## [WHAT NEEDS TO BE DONE]
Please write out every item below as a numbered list, leaving out any blank lines.

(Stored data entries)
────────────────────
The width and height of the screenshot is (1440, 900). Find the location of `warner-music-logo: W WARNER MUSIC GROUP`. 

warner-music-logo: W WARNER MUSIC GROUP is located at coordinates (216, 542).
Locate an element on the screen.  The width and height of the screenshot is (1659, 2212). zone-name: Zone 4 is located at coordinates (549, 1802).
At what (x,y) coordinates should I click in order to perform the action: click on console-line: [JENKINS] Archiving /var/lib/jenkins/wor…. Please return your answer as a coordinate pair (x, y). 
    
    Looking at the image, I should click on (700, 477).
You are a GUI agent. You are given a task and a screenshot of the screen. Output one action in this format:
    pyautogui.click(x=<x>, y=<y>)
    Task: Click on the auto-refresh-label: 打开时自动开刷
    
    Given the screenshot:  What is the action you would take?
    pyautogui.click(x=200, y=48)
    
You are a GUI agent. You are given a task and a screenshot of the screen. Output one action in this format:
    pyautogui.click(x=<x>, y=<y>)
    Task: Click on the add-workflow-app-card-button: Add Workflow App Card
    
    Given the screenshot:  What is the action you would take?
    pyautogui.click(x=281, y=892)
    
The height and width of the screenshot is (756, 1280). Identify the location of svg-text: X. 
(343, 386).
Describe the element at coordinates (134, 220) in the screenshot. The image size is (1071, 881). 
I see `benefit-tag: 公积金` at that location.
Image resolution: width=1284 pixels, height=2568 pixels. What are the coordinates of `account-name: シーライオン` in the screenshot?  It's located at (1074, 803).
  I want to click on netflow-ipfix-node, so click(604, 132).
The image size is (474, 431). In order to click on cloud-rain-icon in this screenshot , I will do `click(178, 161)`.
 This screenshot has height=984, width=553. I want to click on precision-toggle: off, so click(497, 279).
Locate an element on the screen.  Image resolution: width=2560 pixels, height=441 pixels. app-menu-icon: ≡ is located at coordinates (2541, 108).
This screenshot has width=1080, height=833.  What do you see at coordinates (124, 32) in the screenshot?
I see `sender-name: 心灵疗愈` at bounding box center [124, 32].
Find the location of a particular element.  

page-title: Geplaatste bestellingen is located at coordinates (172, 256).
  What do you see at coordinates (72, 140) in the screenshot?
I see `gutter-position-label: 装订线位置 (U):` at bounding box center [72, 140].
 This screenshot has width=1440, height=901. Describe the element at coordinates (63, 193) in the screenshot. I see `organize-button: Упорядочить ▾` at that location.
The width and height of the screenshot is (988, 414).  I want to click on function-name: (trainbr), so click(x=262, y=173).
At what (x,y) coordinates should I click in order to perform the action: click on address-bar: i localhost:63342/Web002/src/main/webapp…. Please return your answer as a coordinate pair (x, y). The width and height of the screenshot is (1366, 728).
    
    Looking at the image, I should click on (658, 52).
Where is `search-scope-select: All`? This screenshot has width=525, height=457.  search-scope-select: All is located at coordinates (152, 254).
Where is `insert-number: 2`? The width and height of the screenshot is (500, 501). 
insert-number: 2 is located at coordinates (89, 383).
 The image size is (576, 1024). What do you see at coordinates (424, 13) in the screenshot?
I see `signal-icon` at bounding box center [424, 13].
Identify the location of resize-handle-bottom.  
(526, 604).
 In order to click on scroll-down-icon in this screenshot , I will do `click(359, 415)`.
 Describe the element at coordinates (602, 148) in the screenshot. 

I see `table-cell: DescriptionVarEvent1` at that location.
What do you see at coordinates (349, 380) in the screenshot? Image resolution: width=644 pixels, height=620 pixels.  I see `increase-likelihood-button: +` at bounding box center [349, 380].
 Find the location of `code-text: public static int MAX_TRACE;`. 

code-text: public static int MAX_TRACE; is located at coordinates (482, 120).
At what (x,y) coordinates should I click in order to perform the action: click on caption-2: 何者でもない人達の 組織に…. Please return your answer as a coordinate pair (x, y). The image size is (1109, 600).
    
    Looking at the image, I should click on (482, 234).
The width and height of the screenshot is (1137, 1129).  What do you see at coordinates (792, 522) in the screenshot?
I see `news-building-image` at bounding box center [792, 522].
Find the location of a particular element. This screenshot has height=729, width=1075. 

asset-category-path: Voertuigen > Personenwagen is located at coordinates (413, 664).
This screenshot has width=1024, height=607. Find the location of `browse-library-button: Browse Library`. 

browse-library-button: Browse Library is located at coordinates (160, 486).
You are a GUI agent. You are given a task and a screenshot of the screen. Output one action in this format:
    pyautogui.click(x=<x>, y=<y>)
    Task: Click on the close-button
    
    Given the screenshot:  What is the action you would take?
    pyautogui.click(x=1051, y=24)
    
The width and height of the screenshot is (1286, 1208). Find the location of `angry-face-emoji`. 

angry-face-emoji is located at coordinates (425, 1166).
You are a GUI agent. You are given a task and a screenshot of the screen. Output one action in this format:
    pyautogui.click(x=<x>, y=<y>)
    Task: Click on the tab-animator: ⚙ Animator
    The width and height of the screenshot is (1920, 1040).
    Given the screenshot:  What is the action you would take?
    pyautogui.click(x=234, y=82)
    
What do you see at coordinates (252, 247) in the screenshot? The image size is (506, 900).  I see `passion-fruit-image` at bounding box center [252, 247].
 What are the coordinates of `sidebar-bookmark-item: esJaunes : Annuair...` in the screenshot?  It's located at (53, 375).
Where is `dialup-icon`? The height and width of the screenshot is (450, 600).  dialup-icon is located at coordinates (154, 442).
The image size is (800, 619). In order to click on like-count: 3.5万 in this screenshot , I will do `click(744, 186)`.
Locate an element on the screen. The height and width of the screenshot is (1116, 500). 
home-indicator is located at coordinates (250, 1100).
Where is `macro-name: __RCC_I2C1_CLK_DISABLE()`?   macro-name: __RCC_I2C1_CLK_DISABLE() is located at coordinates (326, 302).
────────────────────
## [RESPONSE TO THE EXERCISE]
1. The width and height of the screenshot is (1440, 900). Find the location of `warner-music-logo: W WARNER MUSIC GROUP`. 
2. warner-music-logo: W WARNER MUSIC GROUP is located at coordinates (216, 542).
3. Locate an element on the screen.  The width and height of the screenshot is (1659, 2212). zone-name: Zone 4 is located at coordinates (549, 1802).
4. At what (x,y) coordinates should I click in order to perform the action: click on console-line: [JENKINS] Archiving /var/lib/jenkins/wor…. Please return your answer as a coordinate pair (x, y). 
5.     Looking at the image, I should click on (700, 477).
6. You are a GUI agent. You are given a task and a screenshot of the screen. Output one action in this format:
7.     pyautogui.click(x=<x>, y=<y>)
8.     Task: Click on the auto-refresh-label: 打开时自动开刷
9.     Given the screenshot:  What is the action you would take?
10.     pyautogui.click(x=200, y=48)
11. You are a GUI agent. You are given a task and a screenshot of the screen. Output one action in this format:
12.     pyautogui.click(x=<x>, y=<y>)
13.     Task: Click on the add-workflow-app-card-button: Add Workflow App Card
14.     Given the screenshot:  What is the action you would take?
15.     pyautogui.click(x=281, y=892)
16. The height and width of the screenshot is (756, 1280). Identify the location of svg-text: X. 
17. (343, 386).
18. Describe the element at coordinates (134, 220) in the screenshot. The image size is (1071, 881). 
19. I see `benefit-tag: 公积金` at that location.
20. Image resolution: width=1284 pixels, height=2568 pixels. What are the coordinates of `account-name: シーライオン` in the screenshot?  It's located at (1074, 803).
21.   I want to click on netflow-ipfix-node, so click(604, 132).
22. The image size is (474, 431). In order to click on cloud-rain-icon in this screenshot , I will do `click(178, 161)`.
23.  This screenshot has height=984, width=553. I want to click on precision-toggle: off, so click(497, 279).
24. Locate an element on the screen.  Image resolution: width=2560 pixels, height=441 pixels. app-menu-icon: ≡ is located at coordinates (2541, 108).
25. This screenshot has width=1080, height=833.  What do you see at coordinates (124, 32) in the screenshot?
26. I see `sender-name: 心灵疗愈` at bounding box center [124, 32].
27. Find the location of a particular element.  
28. page-title: Geplaatste bestellingen is located at coordinates (172, 256).
29.   What do you see at coordinates (72, 140) in the screenshot?
30. I see `gutter-position-label: 装订线位置 (U):` at bounding box center [72, 140].
31.  This screenshot has width=1440, height=901. Describe the element at coordinates (63, 193) in the screenshot. I see `organize-button: Упорядочить ▾` at that location.
32. The width and height of the screenshot is (988, 414).  I want to click on function-name: (trainbr), so click(x=262, y=173).
33. At what (x,y) coordinates should I click in order to perform the action: click on address-bar: i localhost:63342/Web002/src/main/webapp…. Please return your answer as a coordinate pair (x, y). The width and height of the screenshot is (1366, 728).
34.     Looking at the image, I should click on (658, 52).
35. Where is `search-scope-select: All`? This screenshot has width=525, height=457.  search-scope-select: All is located at coordinates (152, 254).
36. Where is `insert-number: 2`? The width and height of the screenshot is (500, 501). 
37. insert-number: 2 is located at coordinates (89, 383).
38.  The image size is (576, 1024). What do you see at coordinates (424, 13) in the screenshot?
39. I see `signal-icon` at bounding box center [424, 13].
40. Identify the location of resize-handle-bottom.  
41. (526, 604).
42.  In order to click on scroll-down-icon in this screenshot , I will do `click(359, 415)`.
43.  Describe the element at coordinates (602, 148) in the screenshot. 
44. I see `table-cell: DescriptionVarEvent1` at that location.
45. What do you see at coordinates (349, 380) in the screenshot? Image resolution: width=644 pixels, height=620 pixels.  I see `increase-likelihood-button: +` at bounding box center [349, 380].
46.  Find the location of `code-text: public static int MAX_TRACE;`. 
47. code-text: public static int MAX_TRACE; is located at coordinates (482, 120).
48. At what (x,y) coordinates should I click in order to perform the action: click on caption-2: 何者でもない人達の 組織に…. Please return your answer as a coordinate pair (x, y). The image size is (1109, 600).
49.     Looking at the image, I should click on (482, 234).
50. The width and height of the screenshot is (1137, 1129).  What do you see at coordinates (792, 522) in the screenshot?
51. I see `news-building-image` at bounding box center [792, 522].
52. Find the location of a particular element. This screenshot has height=729, width=1075. 
53. asset-category-path: Voertuigen > Personenwagen is located at coordinates (413, 664).
54. This screenshot has width=1024, height=607. Find the location of `browse-library-button: Browse Library`. 
55. browse-library-button: Browse Library is located at coordinates (160, 486).
56. You are a GUI agent. You are given a task and a screenshot of the screen. Output one action in this format:
57.     pyautogui.click(x=<x>, y=<y>)
58.     Task: Click on the close-button
59.     Given the screenshot:  What is the action you would take?
60.     pyautogui.click(x=1051, y=24)
61. The width and height of the screenshot is (1286, 1208). Find the location of `angry-face-emoji`. 
62. angry-face-emoji is located at coordinates (425, 1166).
63. You are a GUI agent. You are given a task and a screenshot of the screen. Output one action in this format:
64.     pyautogui.click(x=<x>, y=<y>)
65.     Task: Click on the tab-animator: ⚙ Animator
66.     The width and height of the screenshot is (1920, 1040).
67.     Given the screenshot:  What is the action you would take?
68.     pyautogui.click(x=234, y=82)
69. What do you see at coordinates (252, 247) in the screenshot? The image size is (506, 900).  I see `passion-fruit-image` at bounding box center [252, 247].
70.  What are the coordinates of `sidebar-bookmark-item: esJaunes : Annuair...` in the screenshot?  It's located at (53, 375).
71. Where is `dialup-icon`? The height and width of the screenshot is (450, 600).  dialup-icon is located at coordinates (154, 442).
72. The image size is (800, 619). In order to click on like-count: 3.5万 in this screenshot , I will do `click(744, 186)`.
73. Locate an element on the screen. The height and width of the screenshot is (1116, 500). 
74. home-indicator is located at coordinates (250, 1100).
75. Where is `macro-name: __RCC_I2C1_CLK_DISABLE()`?   macro-name: __RCC_I2C1_CLK_DISABLE() is located at coordinates (326, 302).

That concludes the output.